# What you have to do:
From the entries below, reproduce exactly the line containing "Task: Click the 合計 total label", the line containing "The image size is (1024, 648).", and every line in between, with nothing added.

# Data to use:
####################

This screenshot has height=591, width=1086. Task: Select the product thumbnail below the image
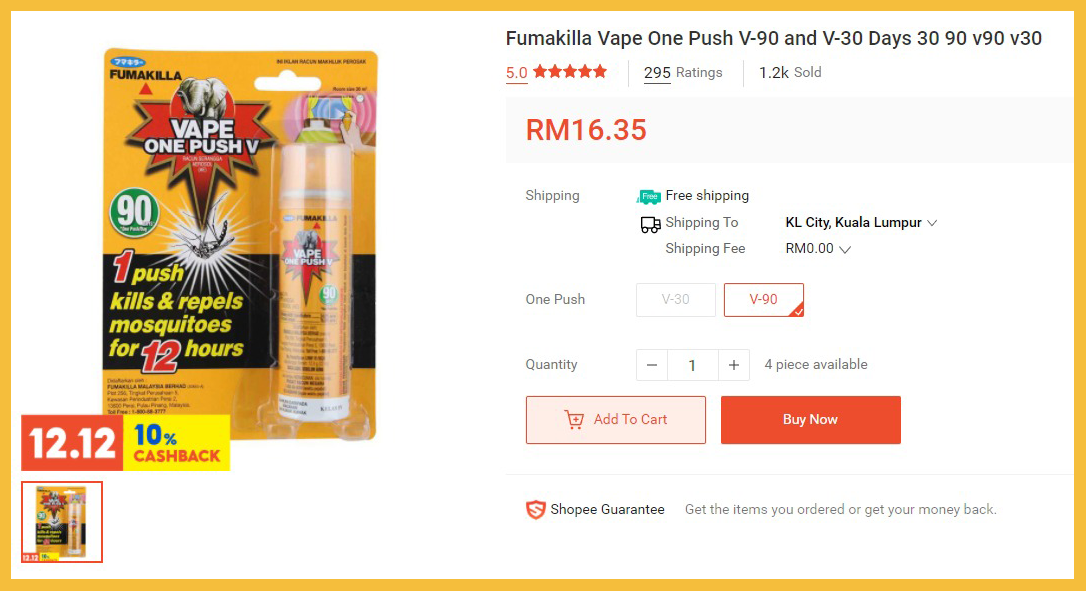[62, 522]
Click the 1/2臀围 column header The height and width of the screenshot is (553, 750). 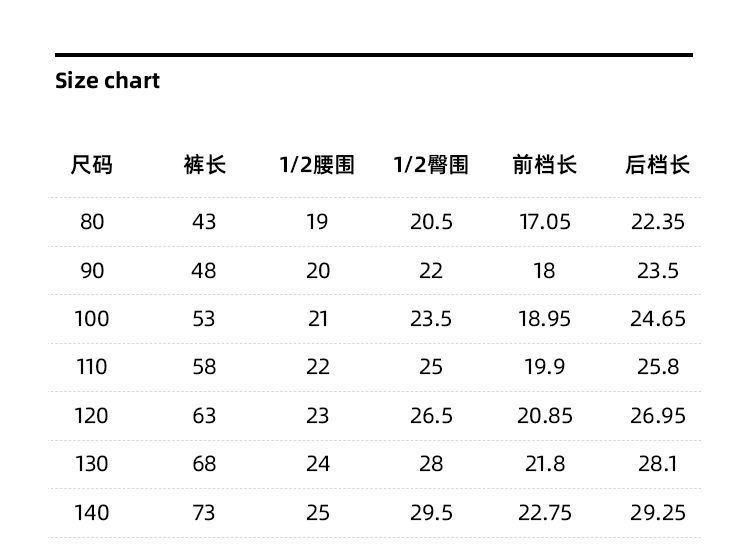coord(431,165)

####################

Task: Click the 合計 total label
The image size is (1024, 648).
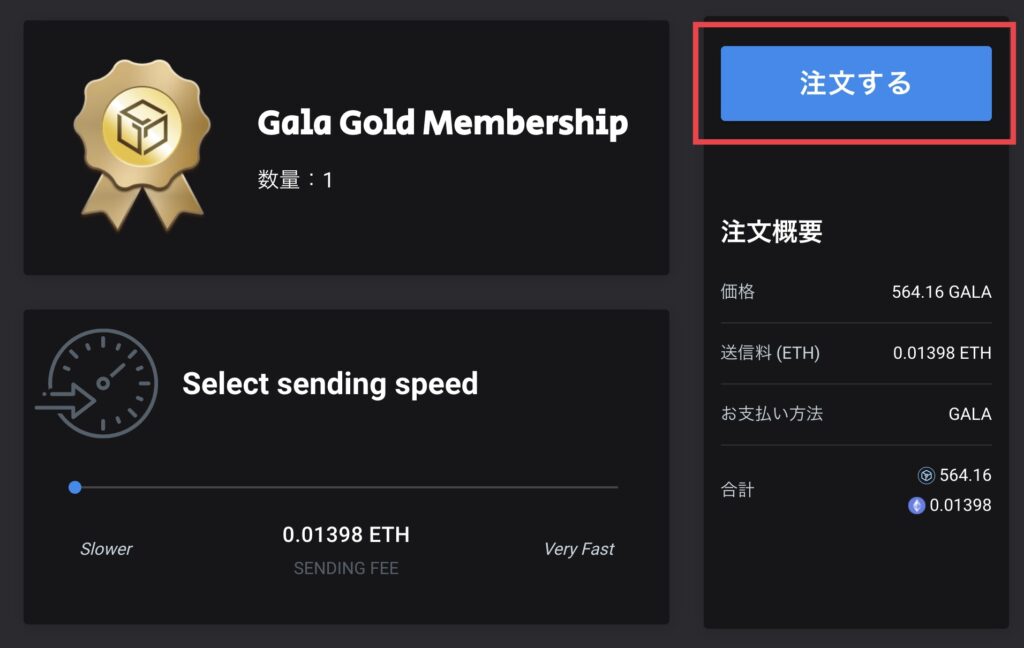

####################

# Response below:
Task: Click the 合計 total label
The image size is (1024, 648).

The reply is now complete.